═══ TEXTAUSZUG ═══
# Der Bremsbeläge Threat



## Schevron (23. April 2005)

Weils auch von anderer seite gewünscht wurde und es ja nun ein nicht grad unwichtiges thema ist, hab ich mir gedacht das man das auch mal in deutscher Sprache haben könnte.
Außerdem hab ich auf der englischen seite net des gefunden was ich wissen wollte.

also:
Wer weiß die unterschiede bei den Bremsklötzen zb von Koxx?
Braun für ceramik, rot für geflext usw. z.B. oder unterscheiden die sich nur in der farbe.
Welche sind die weichsten, welche die besten bei nässe, usw.


----------



## Benzman22 (23. April 2005)

Die braunen sind die härtesten, die roten die weichsten, fahr die braunen jetzt schon fast 3 monate, allerdings mit bitumen, kaum verschleiß sehr gute bremsleistung.


----------



## MTB-News.de




----------



## billi (23. April 2005)

wo bekommt man son bitumenzeugs her ?


----------



## isah (23. April 2005)

@billi 

bei dem nächsten dachdecker (bitumen/Dachpappe/kalt teer)

@bloxx



> Hi,
> die Farbe ist eigentlich recht egal. Was dir besser gefällt. Die braunen sind gut, die roten sollen auch gut sein und ich fahre die blauen und bin zufrieden. Nur gelb ist anscheinend nicht toll.
> Gruß,
> Jan



@thread

*GMP Felge + Ungeflext + Zoo! Pads* ---> im ersten monat gute bremsleistung, dann ist flexen nötig

*GMP Felge + Geflext + Zoo! Pads* ---> unglaublich gute bremsleistung, super laut, aber super starker verschleiss

*TryAll Felge + Ungeflext + Zoo! Pads* ---> voll mies

*TryAll Felge + geflext + Zoo! Pads* ---> wie immer mit zoo! + leicht geflext super laut, und machen super dicht

*GMP Felge + Ungeflext + Bloxx Rot* ---> gleich 0 

*GMP Felge + Geflext + Bloxx Rot* ---> nach starkem flexen, und ner stunde einfahren ziemlich gut.
═══ BEREITGESTELLTE DATEN ═══
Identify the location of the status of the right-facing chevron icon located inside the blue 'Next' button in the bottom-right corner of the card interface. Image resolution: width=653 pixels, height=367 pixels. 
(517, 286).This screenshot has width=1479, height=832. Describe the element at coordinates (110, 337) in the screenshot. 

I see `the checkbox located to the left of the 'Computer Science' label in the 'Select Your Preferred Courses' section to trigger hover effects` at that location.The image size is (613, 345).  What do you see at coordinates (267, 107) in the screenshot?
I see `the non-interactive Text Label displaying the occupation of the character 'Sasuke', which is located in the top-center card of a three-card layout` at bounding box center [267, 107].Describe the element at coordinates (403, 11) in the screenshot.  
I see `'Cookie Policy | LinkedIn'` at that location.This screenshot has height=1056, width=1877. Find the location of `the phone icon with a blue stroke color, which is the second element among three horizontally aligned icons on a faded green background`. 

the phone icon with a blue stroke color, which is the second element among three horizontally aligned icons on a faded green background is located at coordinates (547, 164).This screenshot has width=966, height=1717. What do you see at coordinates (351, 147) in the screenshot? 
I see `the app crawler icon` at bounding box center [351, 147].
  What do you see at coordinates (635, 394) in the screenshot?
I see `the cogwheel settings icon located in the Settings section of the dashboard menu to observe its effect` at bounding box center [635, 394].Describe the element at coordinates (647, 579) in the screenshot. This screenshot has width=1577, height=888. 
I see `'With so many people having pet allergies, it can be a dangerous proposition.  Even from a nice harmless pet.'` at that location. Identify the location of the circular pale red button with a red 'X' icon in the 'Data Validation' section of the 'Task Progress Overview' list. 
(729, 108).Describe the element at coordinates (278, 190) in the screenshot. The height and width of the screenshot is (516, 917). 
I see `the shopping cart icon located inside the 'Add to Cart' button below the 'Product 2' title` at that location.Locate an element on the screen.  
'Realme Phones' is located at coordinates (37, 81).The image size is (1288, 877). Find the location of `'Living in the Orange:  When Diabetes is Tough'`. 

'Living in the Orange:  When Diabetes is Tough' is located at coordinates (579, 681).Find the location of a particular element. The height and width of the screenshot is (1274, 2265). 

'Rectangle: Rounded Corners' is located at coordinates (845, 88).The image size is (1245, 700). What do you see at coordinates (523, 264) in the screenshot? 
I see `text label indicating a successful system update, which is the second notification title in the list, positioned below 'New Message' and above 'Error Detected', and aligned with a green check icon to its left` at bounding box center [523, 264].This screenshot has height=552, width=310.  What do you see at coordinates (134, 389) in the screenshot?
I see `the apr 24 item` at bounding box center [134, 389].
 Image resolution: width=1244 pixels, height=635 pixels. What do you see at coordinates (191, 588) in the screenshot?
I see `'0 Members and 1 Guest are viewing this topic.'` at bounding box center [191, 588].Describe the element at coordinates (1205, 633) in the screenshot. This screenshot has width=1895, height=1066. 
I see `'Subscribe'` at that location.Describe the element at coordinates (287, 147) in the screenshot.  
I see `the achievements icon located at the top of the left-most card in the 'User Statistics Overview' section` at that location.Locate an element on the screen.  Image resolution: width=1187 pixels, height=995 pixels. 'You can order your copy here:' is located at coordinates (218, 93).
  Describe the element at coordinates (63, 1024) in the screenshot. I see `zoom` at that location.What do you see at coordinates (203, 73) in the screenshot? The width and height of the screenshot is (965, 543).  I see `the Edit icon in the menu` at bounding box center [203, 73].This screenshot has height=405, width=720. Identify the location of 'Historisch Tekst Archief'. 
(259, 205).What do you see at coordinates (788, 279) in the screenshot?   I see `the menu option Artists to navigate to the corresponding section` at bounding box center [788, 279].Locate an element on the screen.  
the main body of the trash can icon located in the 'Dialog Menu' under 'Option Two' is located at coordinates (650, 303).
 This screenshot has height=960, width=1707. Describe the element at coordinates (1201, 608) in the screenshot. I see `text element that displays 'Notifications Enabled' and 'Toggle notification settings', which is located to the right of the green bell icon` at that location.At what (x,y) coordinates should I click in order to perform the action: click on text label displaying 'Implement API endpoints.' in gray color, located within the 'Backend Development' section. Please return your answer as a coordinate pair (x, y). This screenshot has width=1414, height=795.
═══
AUFGABEN:
a: Übertragen Sie den Textauszug von „Außerdem hab ich“ bis einschließlich „bei nässe, usw.“ wortgetreu.
b: Wo bekommt man laut Textauszug Bitumen?
c: Prüfen Sie anhand des Textauszugs, ob diese Aussagen zutreffen: (i) Laut Benzman22 sind die roten Beläge die weichsten. (ii) Die Kombination aus TryAll Felge, ungeflext und Zoo! Pads bremst gut. (iii) Im zitierten Beitrag wird Gelb als nicht besonders gut beschrieben. Antworten Sie jeweils mit Ja oder Nein und zitieren Sie die entscheidenden Worte.

ANTWORTEN:
a:
Außerdem hab ich auf der englischen seite net des gefunden was ich wissen wollte.

also:
Wer weiß die unterschiede bei den Bremsklötzen zb von Koxx?
Braun für ceramik, rot für geflext usw. z.B. oder unterscheiden die sich nur in der farbe.
Welche sind die weichsten, welche die besten bei nässe, usw.

b: Beim nächsten Dachdecker.

c:
(i) Ja: „die roten die weichsten“
(ii) Nein: „voll mies“
(iii) Ja: „Nur gelb ist anscheinend nicht toll.“